== Data supplied

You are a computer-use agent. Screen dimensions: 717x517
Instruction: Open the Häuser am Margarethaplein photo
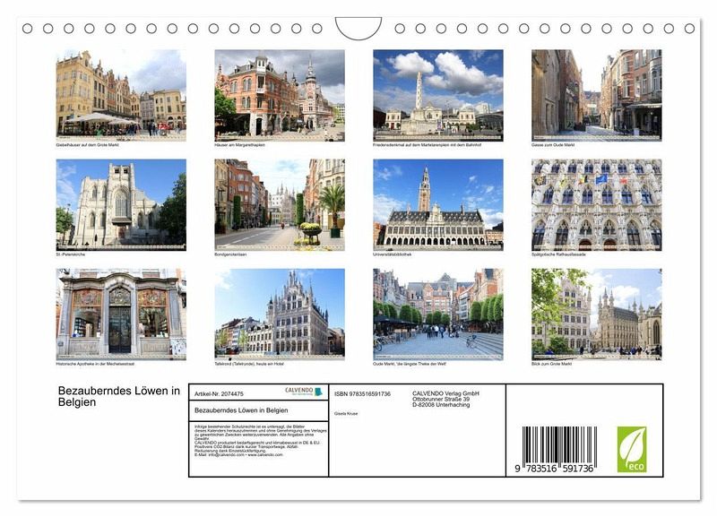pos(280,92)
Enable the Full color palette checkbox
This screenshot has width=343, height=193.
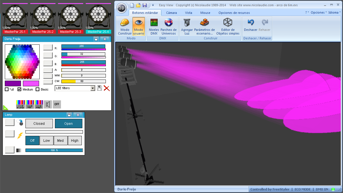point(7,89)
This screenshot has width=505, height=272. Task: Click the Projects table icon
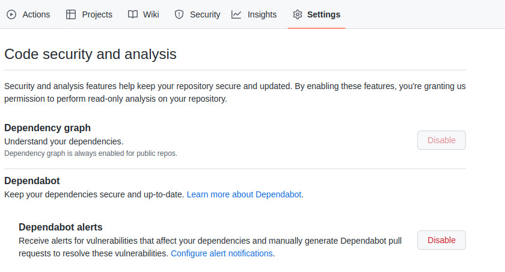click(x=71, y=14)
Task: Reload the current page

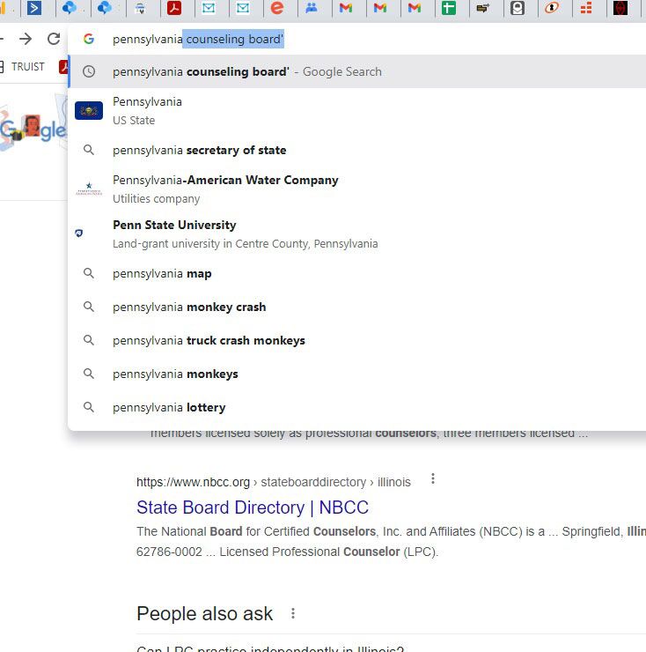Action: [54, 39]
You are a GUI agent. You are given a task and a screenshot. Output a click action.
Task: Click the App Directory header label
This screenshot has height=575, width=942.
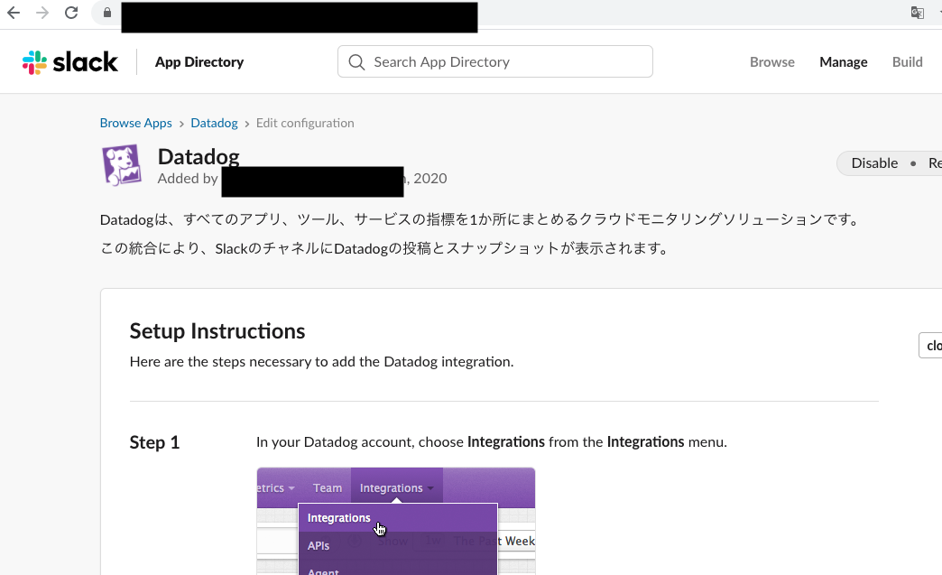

====

**Exercise description:**
Rewrite every line of the items above as a numbered list, skipping blank lines and leaving out the pictures.

**The answer:**
1. You are a computer-use agent. Screen dimensions: 717x517
2. Instruction: Open the Häuser am Margarethaplein photo
3. pos(280,92)
4. Enable the Full color palette checkbox
5. This screenshot has width=343, height=193.
6. point(7,89)
7. This screenshot has width=505, height=272. Task: Click the Projects table icon
8. click(x=71, y=14)
9. Task: Reload the current page
10. Action: [54, 39]
11. You are a GUI agent. You are given a task and a screenshot. Output a click action.
12. Task: Click the App Directory header label
13. This screenshot has height=575, width=942.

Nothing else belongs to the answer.